Improving Net Price Data Reporting

As the sticker price of attending colleges and universities has steadily increased over the past decade, researchers and policymakers have begun to focus on the actual price that students and their families face. The federal government collects a measure of the net price of attendance in its IPEDS database, which is calculated as the total cost of attendance (tuition, fees, room and board, and other expenses) less any grant aid received. (More information can be found on the IPEDS website.) I have used the net price measure in my prior work, including the Washington Monthly rankings and my previous post on the Net Price Madness tournament. However, the data do have substantial limitations—some of which could be easily addressed in the data collection process.

There are two different net price measures currently available in the IPEDS dataset—one for all students receiving grant aid (federal, state, and/or institutional) and one for students receiving any federal financial aid (grants, loans, or work-study).  The average net price is available for the first measure, while the second measure breaks down the net price by family income (but does not report an average net price.) For public institutions, both of these measures only include first-time, full-time, degree-seeking students paying in-state tuition, which can substantially limit the generalizability of the results.

Here, I use my current institution (the University of Wisconsin-Madison) as an example. The starting sample for IPEDS is the 3,487 first-time, full-time, degree-seeking freshmen who are in-state students. Of those students, net price by family income is calculated for the 1,983 students receiving Title IV aid. (This suggests that just over half of in-state Madison freshmen file the FAFSA.) Here are the net price and number of students by income group:

0-30k: $6,363 (n=212)
30-48k: $10,098 (n=232)
48-75k: $15,286 (n=406)
75-110k: $19,482 (n=542)
110+k: $20,442 (n=591)

The average net price is calculated for a slightly different group of students—those who received grant aid for any source (n=1,858). The average net price is $14,940, which is lower than the average net price faced by students who file the FAFSA ($16,409) as some students who do not receive institutional grants are included in the latter measure. However, the latter number is not reported in the main IPEDS dataset and can only be calculated by digging into the institutional reports.

I would encourage IPEDS to add the average net price for all FAFSA filers into the dataset, as that better reflects what students from financially modest backgrounds will pay. Additionally, to counter the relatively small number of students who may have a family income of less than $30,000 and to tie into policy discussions, I would like to see the average net price for all Pell Grant recipients. These changes can easily be made given current data collection procedures and would provide more useful data to stakeholders.

Tying FAFSA Data to IPEDS: The Need for “Medium Data”

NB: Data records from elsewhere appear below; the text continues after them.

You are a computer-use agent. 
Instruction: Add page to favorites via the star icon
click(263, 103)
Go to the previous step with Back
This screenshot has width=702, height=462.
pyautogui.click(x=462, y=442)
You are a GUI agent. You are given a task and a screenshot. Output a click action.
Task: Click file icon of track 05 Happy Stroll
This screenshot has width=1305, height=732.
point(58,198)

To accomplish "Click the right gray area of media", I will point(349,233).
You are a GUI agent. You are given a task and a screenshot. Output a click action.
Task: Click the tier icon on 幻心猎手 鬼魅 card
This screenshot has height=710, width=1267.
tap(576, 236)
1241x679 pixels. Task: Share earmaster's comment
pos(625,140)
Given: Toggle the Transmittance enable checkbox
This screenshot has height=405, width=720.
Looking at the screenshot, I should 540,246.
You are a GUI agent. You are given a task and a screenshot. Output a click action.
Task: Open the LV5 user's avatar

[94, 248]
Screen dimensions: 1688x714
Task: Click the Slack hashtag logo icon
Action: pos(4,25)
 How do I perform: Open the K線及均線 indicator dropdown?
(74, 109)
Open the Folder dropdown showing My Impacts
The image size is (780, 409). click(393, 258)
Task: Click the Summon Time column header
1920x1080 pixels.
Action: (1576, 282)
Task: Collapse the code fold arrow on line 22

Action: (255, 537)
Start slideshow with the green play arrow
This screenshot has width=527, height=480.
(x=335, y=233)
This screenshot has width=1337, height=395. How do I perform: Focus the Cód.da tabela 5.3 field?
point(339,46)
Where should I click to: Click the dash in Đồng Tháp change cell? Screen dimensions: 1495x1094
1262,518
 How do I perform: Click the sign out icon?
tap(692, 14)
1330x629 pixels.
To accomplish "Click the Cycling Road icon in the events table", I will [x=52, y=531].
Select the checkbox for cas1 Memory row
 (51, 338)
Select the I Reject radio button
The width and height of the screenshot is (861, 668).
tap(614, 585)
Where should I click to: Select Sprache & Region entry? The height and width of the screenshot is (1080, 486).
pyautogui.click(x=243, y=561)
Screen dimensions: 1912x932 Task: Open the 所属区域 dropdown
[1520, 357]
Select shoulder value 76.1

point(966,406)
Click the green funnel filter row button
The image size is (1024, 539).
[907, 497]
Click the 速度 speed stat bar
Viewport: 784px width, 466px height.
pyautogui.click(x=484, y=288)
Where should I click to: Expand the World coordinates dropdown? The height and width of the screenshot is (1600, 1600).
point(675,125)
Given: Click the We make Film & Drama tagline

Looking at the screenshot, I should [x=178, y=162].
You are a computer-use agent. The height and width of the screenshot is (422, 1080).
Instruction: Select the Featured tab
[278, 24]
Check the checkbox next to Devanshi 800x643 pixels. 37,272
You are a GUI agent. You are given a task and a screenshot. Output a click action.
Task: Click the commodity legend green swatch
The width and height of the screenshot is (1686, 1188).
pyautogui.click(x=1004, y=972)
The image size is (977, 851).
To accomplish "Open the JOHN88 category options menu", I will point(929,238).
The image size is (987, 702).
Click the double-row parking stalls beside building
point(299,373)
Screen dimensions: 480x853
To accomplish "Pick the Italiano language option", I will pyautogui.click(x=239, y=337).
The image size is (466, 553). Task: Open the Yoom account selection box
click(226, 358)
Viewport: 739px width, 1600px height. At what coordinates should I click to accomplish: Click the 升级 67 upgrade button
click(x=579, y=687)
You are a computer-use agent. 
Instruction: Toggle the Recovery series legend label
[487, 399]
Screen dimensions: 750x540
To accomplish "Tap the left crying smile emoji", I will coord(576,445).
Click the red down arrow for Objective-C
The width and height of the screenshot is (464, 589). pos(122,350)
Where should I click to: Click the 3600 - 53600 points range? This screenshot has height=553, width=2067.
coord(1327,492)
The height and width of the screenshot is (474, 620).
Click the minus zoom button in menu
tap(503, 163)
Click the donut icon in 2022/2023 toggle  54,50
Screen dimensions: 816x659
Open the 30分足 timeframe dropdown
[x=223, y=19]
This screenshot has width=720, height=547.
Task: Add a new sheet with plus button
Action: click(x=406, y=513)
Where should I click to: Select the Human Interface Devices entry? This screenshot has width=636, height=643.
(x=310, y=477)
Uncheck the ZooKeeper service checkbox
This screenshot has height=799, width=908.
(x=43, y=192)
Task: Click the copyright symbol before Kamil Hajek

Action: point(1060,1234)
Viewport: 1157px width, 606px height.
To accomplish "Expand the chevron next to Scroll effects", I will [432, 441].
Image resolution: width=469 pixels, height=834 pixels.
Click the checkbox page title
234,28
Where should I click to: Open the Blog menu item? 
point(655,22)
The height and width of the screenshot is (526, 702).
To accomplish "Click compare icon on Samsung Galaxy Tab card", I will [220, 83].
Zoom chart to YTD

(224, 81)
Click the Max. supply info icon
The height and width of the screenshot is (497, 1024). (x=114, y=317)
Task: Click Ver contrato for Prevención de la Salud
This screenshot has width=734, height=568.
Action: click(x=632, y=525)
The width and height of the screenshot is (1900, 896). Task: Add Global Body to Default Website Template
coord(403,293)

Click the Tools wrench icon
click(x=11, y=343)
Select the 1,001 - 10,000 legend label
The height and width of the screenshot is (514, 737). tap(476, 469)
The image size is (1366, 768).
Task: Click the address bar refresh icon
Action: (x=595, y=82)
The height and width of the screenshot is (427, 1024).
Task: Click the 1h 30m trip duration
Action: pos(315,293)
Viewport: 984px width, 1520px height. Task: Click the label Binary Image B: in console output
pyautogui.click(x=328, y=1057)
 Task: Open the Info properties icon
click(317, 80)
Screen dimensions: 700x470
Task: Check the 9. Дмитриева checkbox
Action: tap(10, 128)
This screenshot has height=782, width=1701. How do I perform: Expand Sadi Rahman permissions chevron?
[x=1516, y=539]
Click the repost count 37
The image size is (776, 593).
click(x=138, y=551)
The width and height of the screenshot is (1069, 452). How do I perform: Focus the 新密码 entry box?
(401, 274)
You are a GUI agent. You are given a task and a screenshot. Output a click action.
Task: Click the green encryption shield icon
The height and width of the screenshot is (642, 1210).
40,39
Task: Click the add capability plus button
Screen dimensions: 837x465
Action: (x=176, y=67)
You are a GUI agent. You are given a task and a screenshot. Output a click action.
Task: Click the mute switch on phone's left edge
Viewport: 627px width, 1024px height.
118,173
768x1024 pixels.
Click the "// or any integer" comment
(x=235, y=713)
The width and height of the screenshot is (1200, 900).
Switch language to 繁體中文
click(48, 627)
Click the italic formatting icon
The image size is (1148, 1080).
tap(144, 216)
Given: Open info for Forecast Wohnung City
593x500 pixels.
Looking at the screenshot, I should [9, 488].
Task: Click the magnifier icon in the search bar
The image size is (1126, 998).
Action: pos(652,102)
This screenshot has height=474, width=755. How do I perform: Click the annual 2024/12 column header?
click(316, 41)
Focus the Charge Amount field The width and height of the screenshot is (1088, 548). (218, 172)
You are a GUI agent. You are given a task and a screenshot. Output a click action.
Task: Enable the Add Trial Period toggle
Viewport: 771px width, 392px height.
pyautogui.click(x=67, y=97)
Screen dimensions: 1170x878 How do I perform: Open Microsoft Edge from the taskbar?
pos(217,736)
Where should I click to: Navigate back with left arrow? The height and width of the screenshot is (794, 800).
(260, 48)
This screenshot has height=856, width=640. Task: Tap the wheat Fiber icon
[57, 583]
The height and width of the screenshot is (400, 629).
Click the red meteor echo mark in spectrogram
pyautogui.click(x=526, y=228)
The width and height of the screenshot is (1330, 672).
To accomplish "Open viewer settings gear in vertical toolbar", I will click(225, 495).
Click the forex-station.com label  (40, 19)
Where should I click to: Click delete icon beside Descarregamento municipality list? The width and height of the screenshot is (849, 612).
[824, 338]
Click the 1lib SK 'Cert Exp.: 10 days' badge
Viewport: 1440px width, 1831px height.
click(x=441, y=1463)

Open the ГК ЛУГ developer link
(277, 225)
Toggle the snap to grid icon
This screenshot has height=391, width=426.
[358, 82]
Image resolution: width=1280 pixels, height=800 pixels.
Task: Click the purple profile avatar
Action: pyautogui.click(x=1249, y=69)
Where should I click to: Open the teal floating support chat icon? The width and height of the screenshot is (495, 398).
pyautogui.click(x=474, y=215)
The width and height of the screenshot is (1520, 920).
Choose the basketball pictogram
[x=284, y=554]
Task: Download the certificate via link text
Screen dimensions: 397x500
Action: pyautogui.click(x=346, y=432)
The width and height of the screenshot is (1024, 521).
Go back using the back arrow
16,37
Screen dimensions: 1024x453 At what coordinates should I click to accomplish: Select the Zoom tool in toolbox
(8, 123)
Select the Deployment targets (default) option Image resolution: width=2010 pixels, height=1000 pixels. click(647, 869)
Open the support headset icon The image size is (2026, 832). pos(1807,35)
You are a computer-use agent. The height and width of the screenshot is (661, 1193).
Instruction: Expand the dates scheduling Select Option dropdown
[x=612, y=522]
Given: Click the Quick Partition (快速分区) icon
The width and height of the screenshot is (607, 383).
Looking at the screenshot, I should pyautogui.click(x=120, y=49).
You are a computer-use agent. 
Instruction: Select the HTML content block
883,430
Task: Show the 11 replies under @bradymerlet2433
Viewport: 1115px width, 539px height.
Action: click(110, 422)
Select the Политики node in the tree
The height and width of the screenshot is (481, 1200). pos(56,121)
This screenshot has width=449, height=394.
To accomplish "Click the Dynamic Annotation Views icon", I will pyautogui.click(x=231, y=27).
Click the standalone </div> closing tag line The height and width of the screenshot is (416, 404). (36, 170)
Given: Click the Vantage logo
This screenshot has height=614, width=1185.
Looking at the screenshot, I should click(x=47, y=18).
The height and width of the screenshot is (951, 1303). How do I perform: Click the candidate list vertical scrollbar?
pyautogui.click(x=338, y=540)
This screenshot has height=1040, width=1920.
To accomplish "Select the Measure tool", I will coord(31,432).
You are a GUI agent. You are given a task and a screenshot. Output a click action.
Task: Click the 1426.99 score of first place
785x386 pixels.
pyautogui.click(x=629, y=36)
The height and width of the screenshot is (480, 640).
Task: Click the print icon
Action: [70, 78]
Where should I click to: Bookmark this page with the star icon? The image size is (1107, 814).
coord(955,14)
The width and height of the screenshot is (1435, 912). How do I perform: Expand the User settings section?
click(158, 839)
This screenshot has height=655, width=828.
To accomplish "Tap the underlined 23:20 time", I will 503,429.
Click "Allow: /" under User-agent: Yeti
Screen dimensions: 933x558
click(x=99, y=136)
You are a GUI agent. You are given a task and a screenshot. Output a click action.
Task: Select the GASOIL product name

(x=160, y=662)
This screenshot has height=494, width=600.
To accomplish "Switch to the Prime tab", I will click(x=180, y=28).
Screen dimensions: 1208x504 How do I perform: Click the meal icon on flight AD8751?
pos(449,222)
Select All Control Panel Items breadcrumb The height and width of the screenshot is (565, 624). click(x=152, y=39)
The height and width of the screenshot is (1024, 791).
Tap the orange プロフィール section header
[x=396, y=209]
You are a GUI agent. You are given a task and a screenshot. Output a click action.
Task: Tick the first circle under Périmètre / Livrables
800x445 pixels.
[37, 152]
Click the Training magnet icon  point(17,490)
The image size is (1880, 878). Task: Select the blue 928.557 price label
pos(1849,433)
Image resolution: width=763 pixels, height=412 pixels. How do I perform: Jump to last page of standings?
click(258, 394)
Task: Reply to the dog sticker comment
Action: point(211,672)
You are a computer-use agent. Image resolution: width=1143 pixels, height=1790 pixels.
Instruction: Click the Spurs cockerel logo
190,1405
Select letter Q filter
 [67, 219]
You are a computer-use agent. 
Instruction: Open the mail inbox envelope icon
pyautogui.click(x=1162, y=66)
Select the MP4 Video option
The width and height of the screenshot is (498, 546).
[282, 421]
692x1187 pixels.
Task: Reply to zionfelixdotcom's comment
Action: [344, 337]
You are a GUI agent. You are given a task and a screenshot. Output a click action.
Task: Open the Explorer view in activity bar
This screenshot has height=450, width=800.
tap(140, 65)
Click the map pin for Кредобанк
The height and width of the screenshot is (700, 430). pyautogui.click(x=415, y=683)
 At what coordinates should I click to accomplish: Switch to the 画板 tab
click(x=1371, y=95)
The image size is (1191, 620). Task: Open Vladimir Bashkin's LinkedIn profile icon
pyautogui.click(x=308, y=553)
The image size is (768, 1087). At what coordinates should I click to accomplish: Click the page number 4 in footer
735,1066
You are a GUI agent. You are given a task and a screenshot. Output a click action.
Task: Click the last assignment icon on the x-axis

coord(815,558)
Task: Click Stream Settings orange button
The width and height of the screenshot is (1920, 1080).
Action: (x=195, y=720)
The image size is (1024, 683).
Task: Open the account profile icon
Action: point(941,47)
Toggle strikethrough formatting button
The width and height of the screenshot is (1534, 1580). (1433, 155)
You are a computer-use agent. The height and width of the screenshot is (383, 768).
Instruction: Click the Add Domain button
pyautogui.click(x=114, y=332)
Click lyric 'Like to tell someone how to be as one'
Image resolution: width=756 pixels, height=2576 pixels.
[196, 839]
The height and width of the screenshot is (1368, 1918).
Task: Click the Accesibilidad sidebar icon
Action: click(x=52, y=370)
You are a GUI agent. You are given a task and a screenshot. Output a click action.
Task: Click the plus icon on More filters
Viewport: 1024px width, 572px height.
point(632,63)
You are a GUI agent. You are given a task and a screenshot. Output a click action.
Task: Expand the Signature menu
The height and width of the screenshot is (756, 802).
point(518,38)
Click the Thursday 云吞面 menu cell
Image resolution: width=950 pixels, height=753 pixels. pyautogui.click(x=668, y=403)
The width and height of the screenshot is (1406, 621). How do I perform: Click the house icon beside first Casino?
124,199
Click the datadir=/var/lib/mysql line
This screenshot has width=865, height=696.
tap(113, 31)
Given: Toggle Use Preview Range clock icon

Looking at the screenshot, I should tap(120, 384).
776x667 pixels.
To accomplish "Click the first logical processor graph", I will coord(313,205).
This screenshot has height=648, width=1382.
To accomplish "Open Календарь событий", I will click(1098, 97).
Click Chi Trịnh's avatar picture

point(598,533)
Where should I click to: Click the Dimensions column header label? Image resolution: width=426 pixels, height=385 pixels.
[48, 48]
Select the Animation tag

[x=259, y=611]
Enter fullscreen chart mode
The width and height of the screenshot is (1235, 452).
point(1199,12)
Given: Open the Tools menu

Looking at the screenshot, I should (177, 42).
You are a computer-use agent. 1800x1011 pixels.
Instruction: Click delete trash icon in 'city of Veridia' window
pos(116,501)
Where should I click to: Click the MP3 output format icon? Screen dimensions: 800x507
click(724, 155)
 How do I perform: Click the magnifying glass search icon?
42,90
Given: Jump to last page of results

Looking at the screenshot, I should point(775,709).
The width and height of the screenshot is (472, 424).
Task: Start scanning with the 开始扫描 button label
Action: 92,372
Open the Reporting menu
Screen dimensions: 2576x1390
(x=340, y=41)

It is safe to say that I’m a fan of data in higher education. Students and their families, states, and the federal government spend a massive amount of money on higher education, yet we have relatively little data on outcomes other than graduation rates and student loan default rates for a small subset of students—those who started as first-time, full-time students. The federal government currently operates on what I call a “little data” model, with some rough institutional-level measures available through IPEDS. Some of these measures are also available through a slightly more student-friendly portal in the College Navigator website.

As is often the case, some states are light years ahead of the federal government regarding data collection and availability. Florida, Texas, and Ohio are often recognized as leaders in terms of higher education data availability, both in terms of collecting (deidentified) student-level data and tying together K-12, higher education, and workforce data outcomes. The Spellings Commission in 2006 did call for a student-level dataset at a national level, but Congress explicitly denied the Department of Education this authority in the reauthorization of the Higher Education Act. Although there are sporadic movements toward “big data” at the national level, making this policy shift will require Congressional support and a substantial amount of resources.

Although I am willing to direct resources to a much more robust data system (after all, how can we determine funding priorities if we know so little about student outcomes?), a “medium data” approach could easily be enacted by using data sources already collected by colleges or the federal governemnt. I spent a fair amount of the morning today trying to find a fairly simple piece of data—the percentage of students at given colleges whose parent(s) did not complete college. The topic of first-generation students is important in policy circles, yet we have no systemic data on how large this group of students is at most colleges.

FAFSA data could be used to expand the number of IPEDS measures to include such topics as the following, in addition to first-generation status:

(1)    The percentage of students who file the FAFSA

(2)    Average/median family income

(3)    Percentage of students with zero EFC

(4)    Information on means-tested benefit receipt (such as food stamps or TANF)

(5)    Marital status

Of course, these measures would only include students who file the FAFSA—which would exclude many students who would not qualify for need-based aid, as well as some students who are unable to navigate through the complicated form. But these measures would provide a better idea of institutional diversity beyond racial/ethnic diversity and the percentage of students receiving Pell Grants and could be incorporated into IPEDS at a fairly low cost. Adding these FAFSA measures would help move IPEDS from “little data” to “medium data” and provide more useful measures to higher education stakeholders.